釈迦如来、お釈迦さまの話-その14-

釈迦入滅直後の仏弟子・教団の形成 釈尊は釈迦国の首都カピラ城から南方マガダ国との中間にあるクシナ―ラ―という地方都市で80歳の生涯を閉じました。釈尊が没すると、残された多くの弟子のうち、500人の最も優れた阿羅漢たちは、釈尊の教えが正しく伝えられるために、マガダ国王舎城外において、3カ月間一堂に会して、釈迦の教法としての「法」と「律」を結集編集会議を開きました。これが第1次の仏典結集です。

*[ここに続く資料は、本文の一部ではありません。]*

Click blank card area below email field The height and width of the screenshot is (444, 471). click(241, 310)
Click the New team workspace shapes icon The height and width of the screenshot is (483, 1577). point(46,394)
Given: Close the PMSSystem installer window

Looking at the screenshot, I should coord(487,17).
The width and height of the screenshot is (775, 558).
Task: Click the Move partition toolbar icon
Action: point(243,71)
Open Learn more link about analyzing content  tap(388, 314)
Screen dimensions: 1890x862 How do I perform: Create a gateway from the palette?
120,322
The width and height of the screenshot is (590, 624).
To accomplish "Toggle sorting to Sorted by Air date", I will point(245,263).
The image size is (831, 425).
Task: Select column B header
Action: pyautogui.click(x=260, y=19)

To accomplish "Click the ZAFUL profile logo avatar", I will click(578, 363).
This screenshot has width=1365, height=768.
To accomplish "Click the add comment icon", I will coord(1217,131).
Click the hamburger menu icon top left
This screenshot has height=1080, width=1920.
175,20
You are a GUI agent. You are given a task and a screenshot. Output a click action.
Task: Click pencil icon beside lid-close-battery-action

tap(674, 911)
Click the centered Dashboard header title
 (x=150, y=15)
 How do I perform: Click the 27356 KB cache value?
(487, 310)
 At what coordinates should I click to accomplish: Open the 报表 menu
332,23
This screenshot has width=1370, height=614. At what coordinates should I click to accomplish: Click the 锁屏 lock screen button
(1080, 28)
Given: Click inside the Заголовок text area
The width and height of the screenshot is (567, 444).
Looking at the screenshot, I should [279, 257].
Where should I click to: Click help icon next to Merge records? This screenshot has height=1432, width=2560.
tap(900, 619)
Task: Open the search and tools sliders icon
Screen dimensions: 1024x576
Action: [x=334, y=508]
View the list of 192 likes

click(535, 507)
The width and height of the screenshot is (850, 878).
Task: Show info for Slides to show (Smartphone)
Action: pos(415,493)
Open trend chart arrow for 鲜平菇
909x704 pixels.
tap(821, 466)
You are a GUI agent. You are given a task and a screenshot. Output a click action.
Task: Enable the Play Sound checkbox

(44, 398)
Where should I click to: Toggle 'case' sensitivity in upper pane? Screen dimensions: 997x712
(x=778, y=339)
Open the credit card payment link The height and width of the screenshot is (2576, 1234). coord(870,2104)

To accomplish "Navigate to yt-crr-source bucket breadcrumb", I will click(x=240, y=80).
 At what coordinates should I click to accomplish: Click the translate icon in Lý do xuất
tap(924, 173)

ただ、当時の古代インドでは釈尊の教えは文字に現されることはなく、すべて口誦記録によって伝えられました。筆録された文字による仏典が出現したのは釈尊入滅後4、500年くらい経った紀元1世紀ごろとされます。釈尊入滅直後の仏典結集ではマハ-カッサバ(摩訶迦葉まかかしょう)が議長となり、ア-ナンダ(阿難あなん)が法を、ウパ-リ(優婆離うばり)が律を暗誦し、一同がその誤りないことを証明しました。釈迦十大弟子 釈尊の特に優れた十人の弟子を釈迦十大弟子また釈尊十大弟子と言います。智慧第一の舎利弗(しゃりほつ、サ-リプッタ)、神通第一の目犍連(もっけんれん、また目連もくれん、モッガッラ-ナ)、頭陀(乞食修行)第一の摩訶迦葉、天眼第一の阿那律(あなりつ、アニルッダ)、解空第一の須菩提(すぼだい、スブティ)、説法第一の富楼那(ふるな、プ-ナ)、論議第一の迦栴延(かせんねん、カチャヤナプラ、摩訶迦栴延子とも)、持律第一の優婆離、密行第一の羅睺羅(らごら、ラフラ)、多聞第一の阿難の十人です。釈尊入滅直後の仏典結集は頭陀第一の摩訶迦葉、多聞第一の阿難が法、持律第一の優婆離が律という組み合わせがよくわかります。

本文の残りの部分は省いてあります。